INSTRUCTIONS FOR THE TASK: The entries that follow must be given again exactly, with no pictures kept.

LISTED ENTRIES:
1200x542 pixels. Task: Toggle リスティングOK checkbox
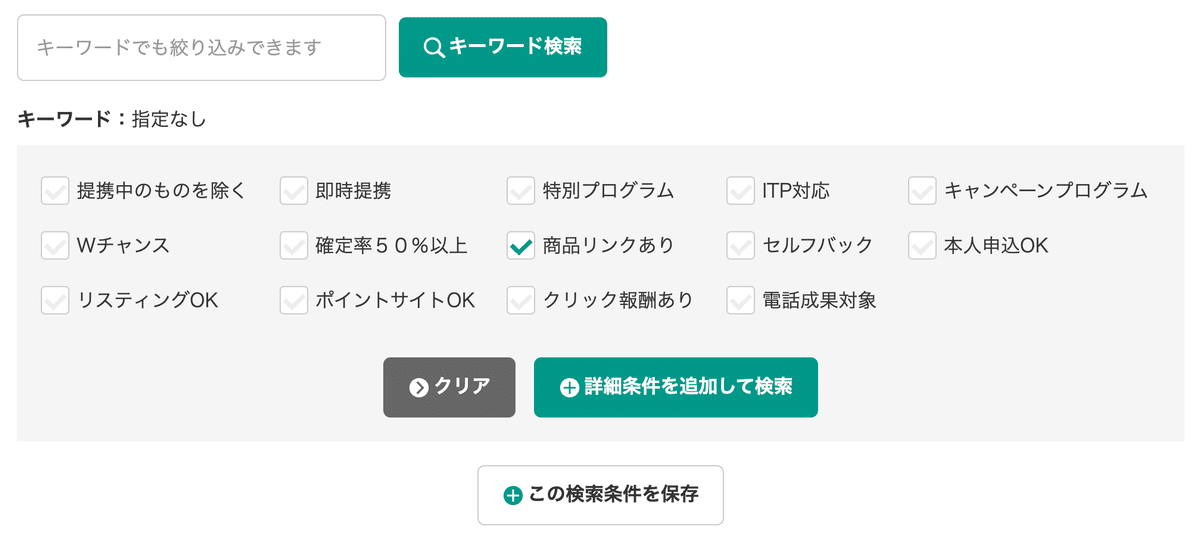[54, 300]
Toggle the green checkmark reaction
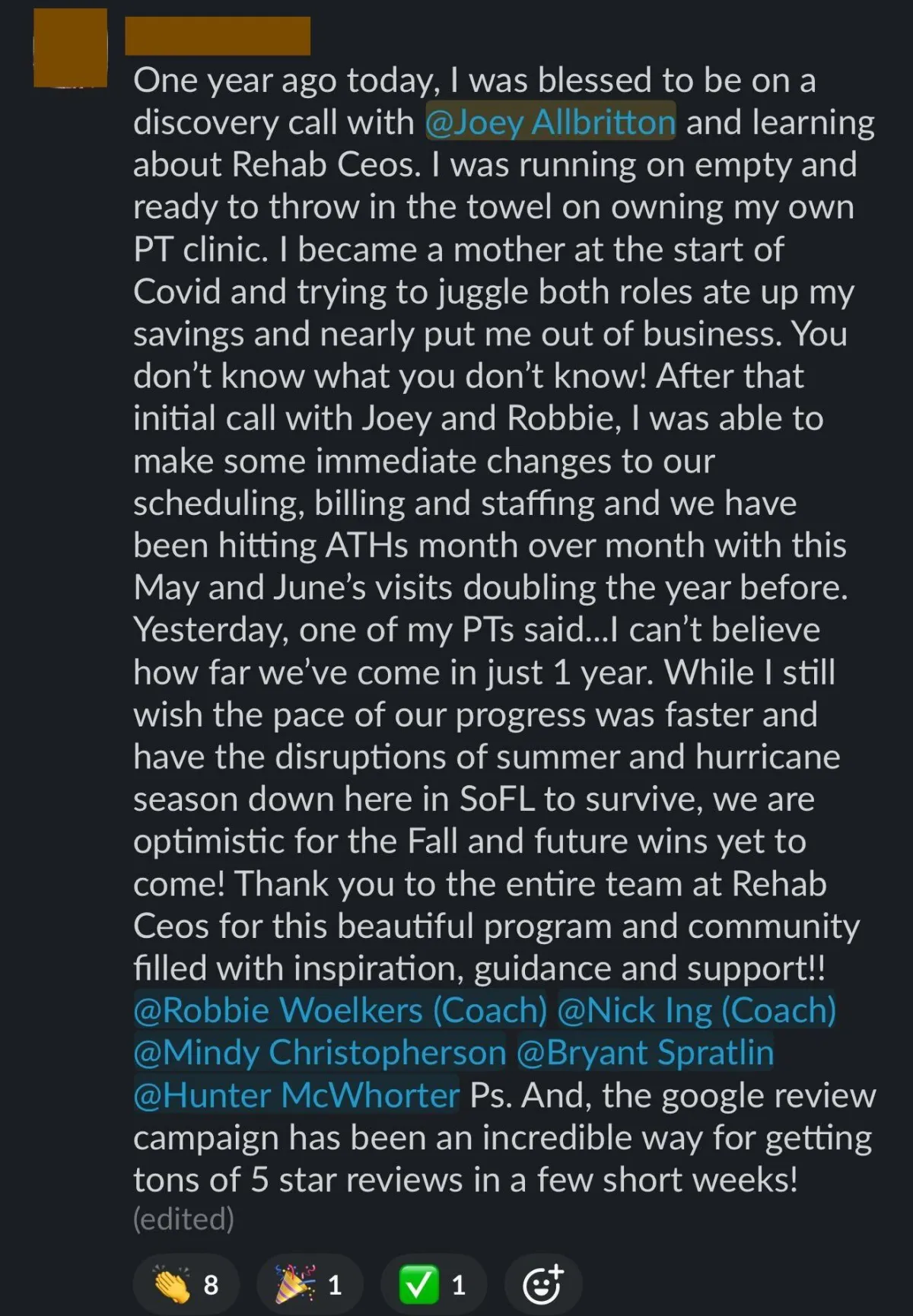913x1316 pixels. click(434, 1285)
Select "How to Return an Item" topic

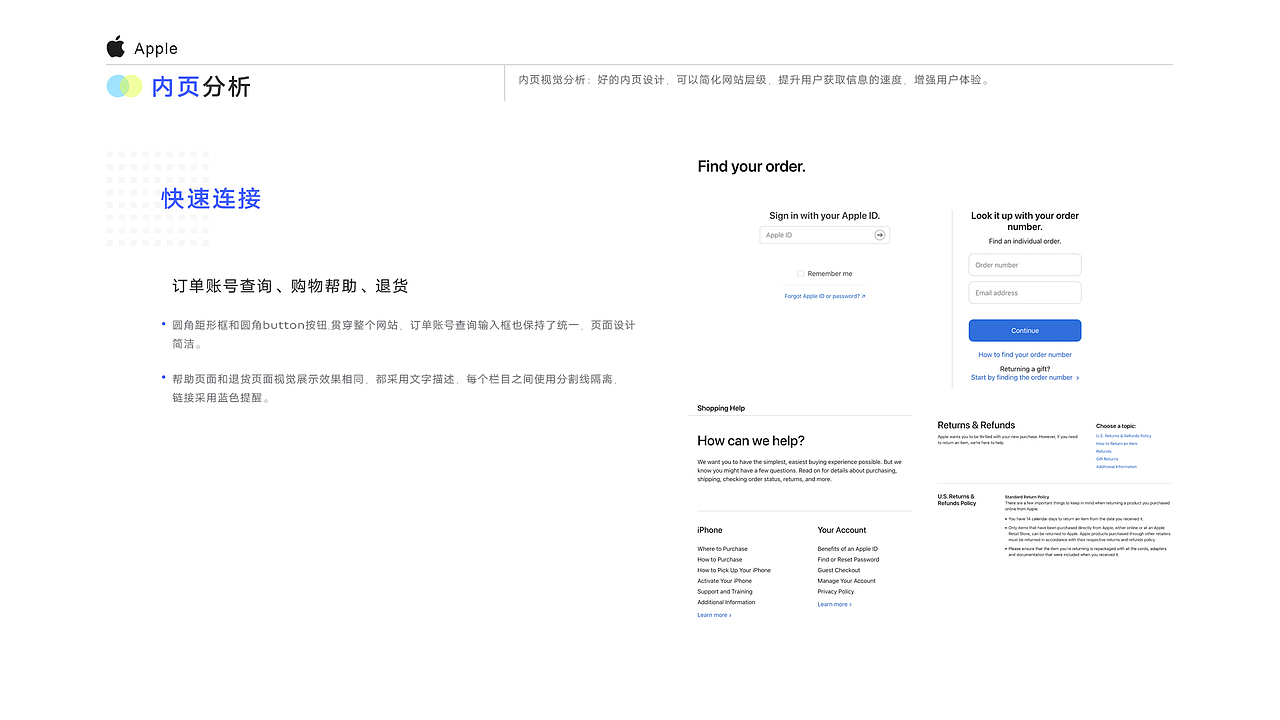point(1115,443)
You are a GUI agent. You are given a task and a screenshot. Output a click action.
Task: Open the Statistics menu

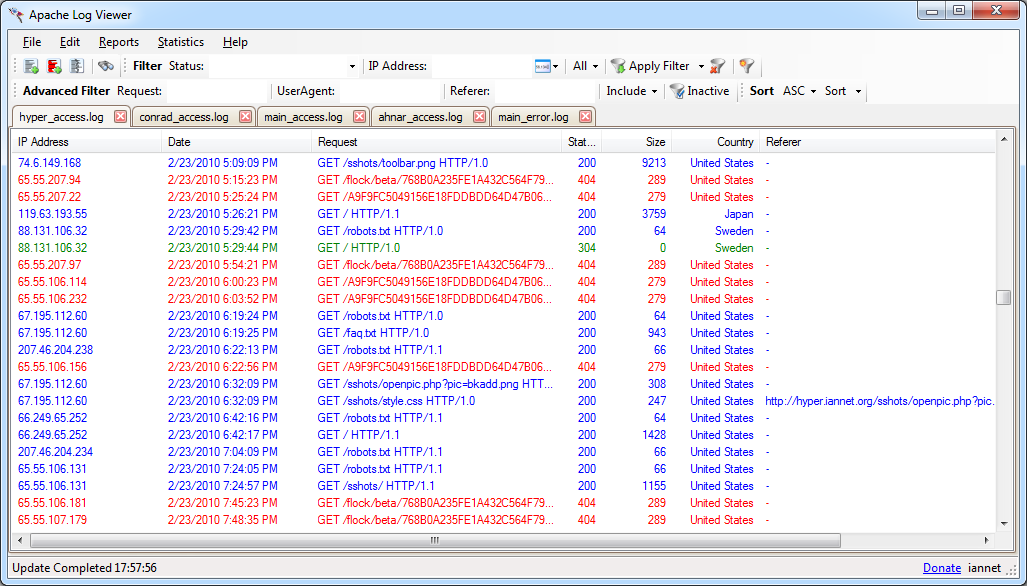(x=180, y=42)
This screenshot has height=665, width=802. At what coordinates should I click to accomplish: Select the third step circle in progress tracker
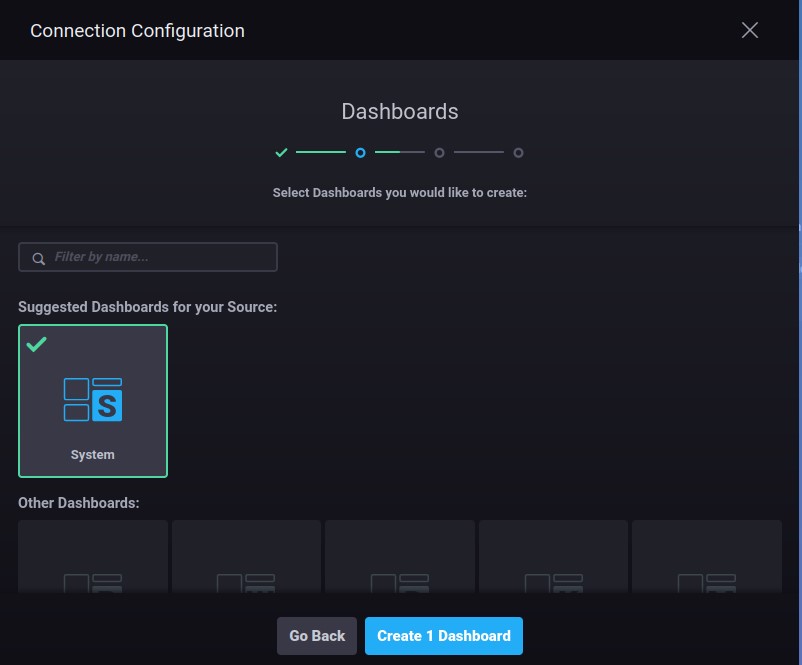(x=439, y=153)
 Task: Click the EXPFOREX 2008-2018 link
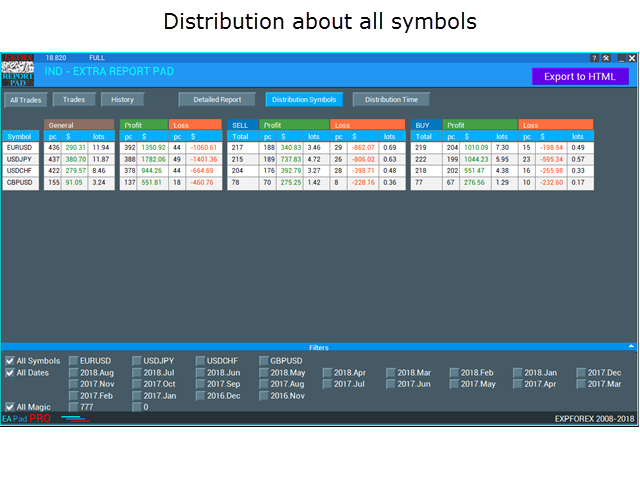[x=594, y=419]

SOLUTION TO THIS PROBLEM:
1200x542 pixels. Task: Toggle リスティングOK checkbox
[54, 300]
Toggle the green checkmark reaction
913x1316 pixels. click(434, 1285)
Select "How to Return an Item" topic

point(1115,443)
You are a GUI agent. You are given a task and a screenshot. Output a click action.
Task: Open the Statistics menu

(x=180, y=42)
This screenshot has height=665, width=802. At what coordinates should I click to accomplish: Select the third step circle in progress tracker
(x=439, y=153)
 Task: Click the EXPFOREX 2008-2018 link
[x=594, y=419]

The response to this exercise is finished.